What DMARC is, how it works together with SPF and DKIM, and what the policy levels mean.

DMARC stands for Domain-based Message Authentication, Reporting & Conformance. It is an email authentication protocol that defines what happens to emails that claim to come from your domain but cannot be proven to. DMARC builds on SPF and DKIM and adds a policy layer: deliver, move to spam or reject.

Detailed explanation: What is DMARC?

The three DMARC policy levels define what happens to non-authenticated emails. p=none means: nothing is blocked, you only get reports. p=quarantine means: suspicious emails land in the spam folder. p=reject means: suspicious emails are fully rejected and never arrive. p=reject is the protection goal, but the path there requires preparation.

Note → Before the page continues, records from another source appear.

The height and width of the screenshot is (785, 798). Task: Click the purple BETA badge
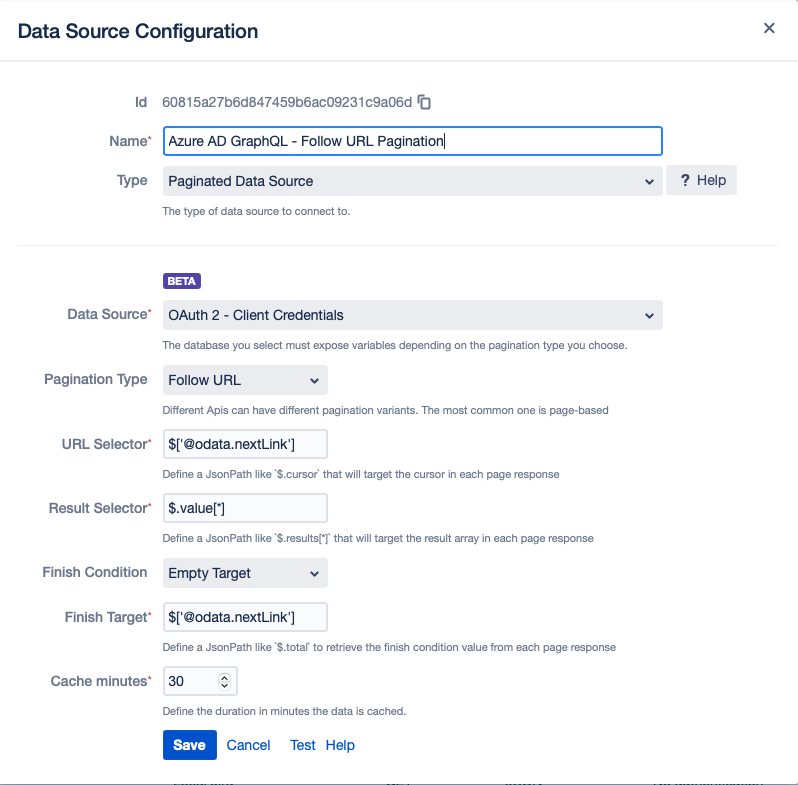point(182,282)
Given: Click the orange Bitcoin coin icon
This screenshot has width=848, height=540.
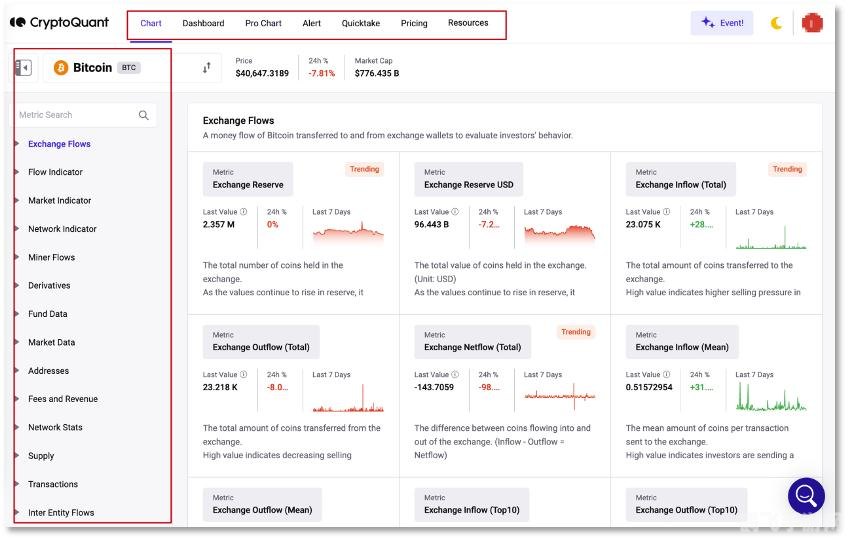Looking at the screenshot, I should [60, 67].
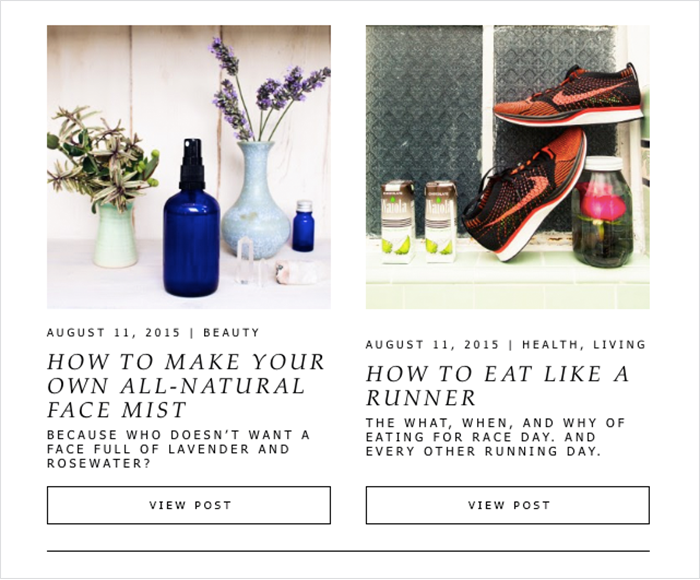Click the coconut water cartons in photo
Image resolution: width=700 pixels, height=580 pixels.
pos(419,221)
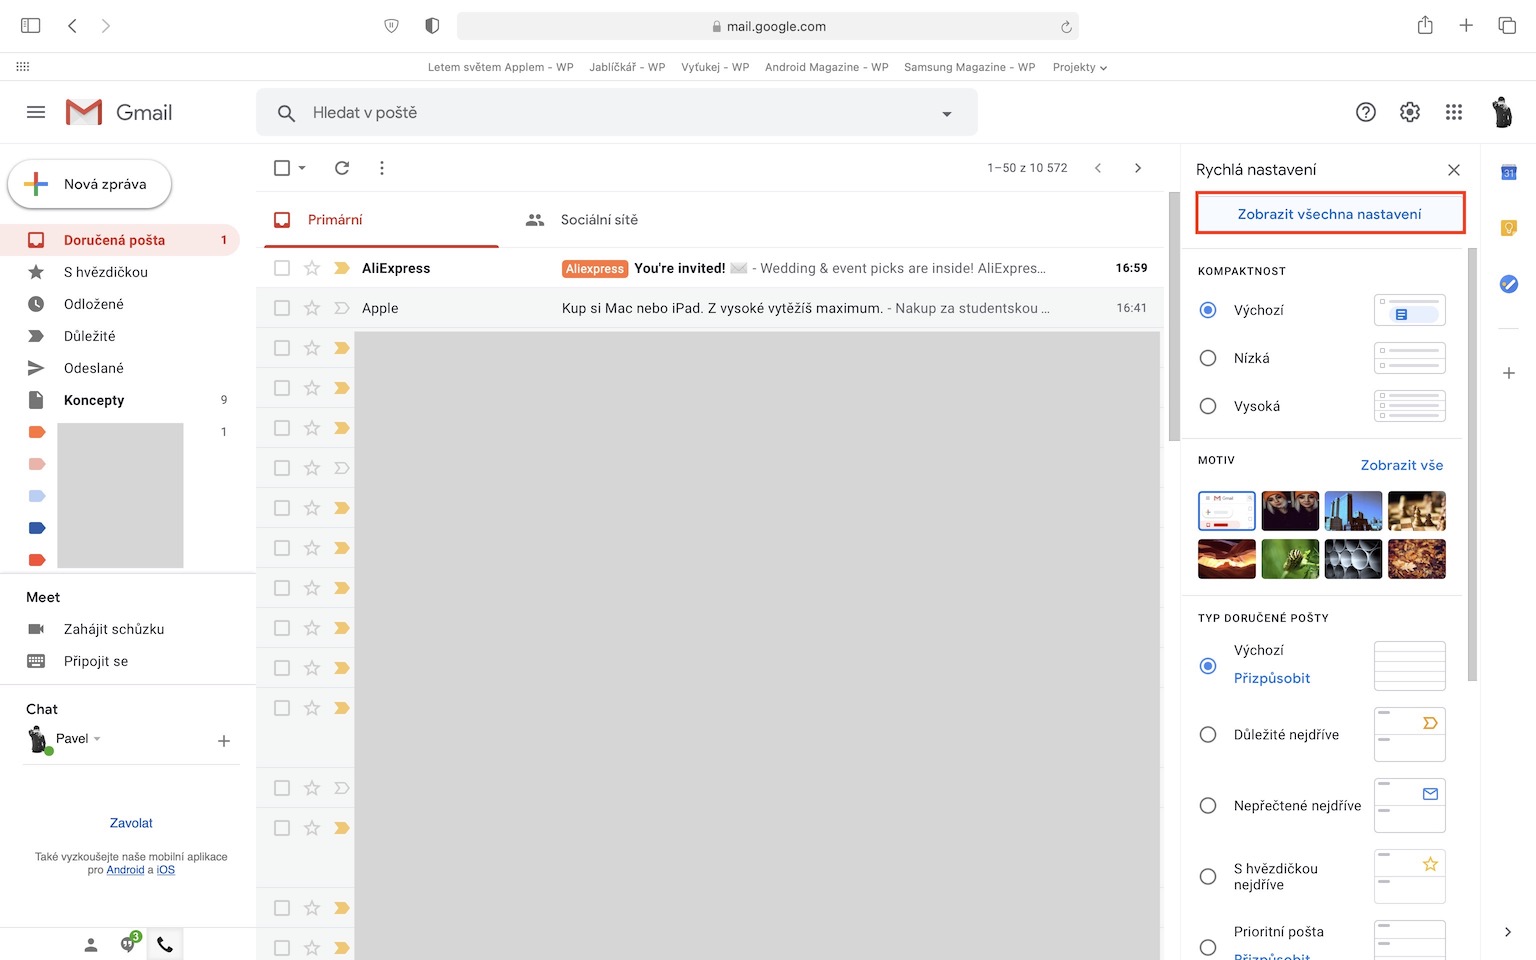Expand the search options dropdown arrow
Image resolution: width=1536 pixels, height=960 pixels.
[x=947, y=114]
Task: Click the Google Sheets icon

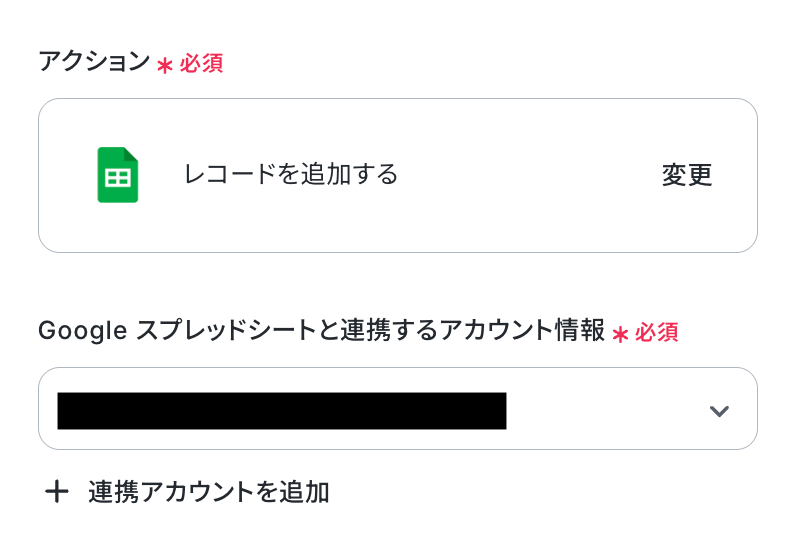Action: point(117,175)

The three policy levels explained

Yes, and ideally both. DMARC needs at least one of the two mechanisms (SPF or DKIM) configured correctly and aligned with your sender domain. The recommendation is still to set up both: DKIM survives forwarding, SPF works independently of the mail content. In practice this means: setting up DMARC is the first step, but all sending systems must be correctly aligned in either SPF or DKIM.

SPF, DKIM and DMARC: the interplay

Delivery rate describes the share of sent emails that actually reach the recipient, split into two levels. Technical delivery: Whether the email reaches the recipient's mail server at all; it can fail, for example, due to blacklisting or p=reject. Inbox placement: Whether the email lands in the inbox and not in spam; the mailbox provider decides this based on the domain's sender reputation. DMARC primarily affects technical delivery. Inbox placement improves over the long term through a clean, consistent DMARC configuration, but DMARC is not a spam filter.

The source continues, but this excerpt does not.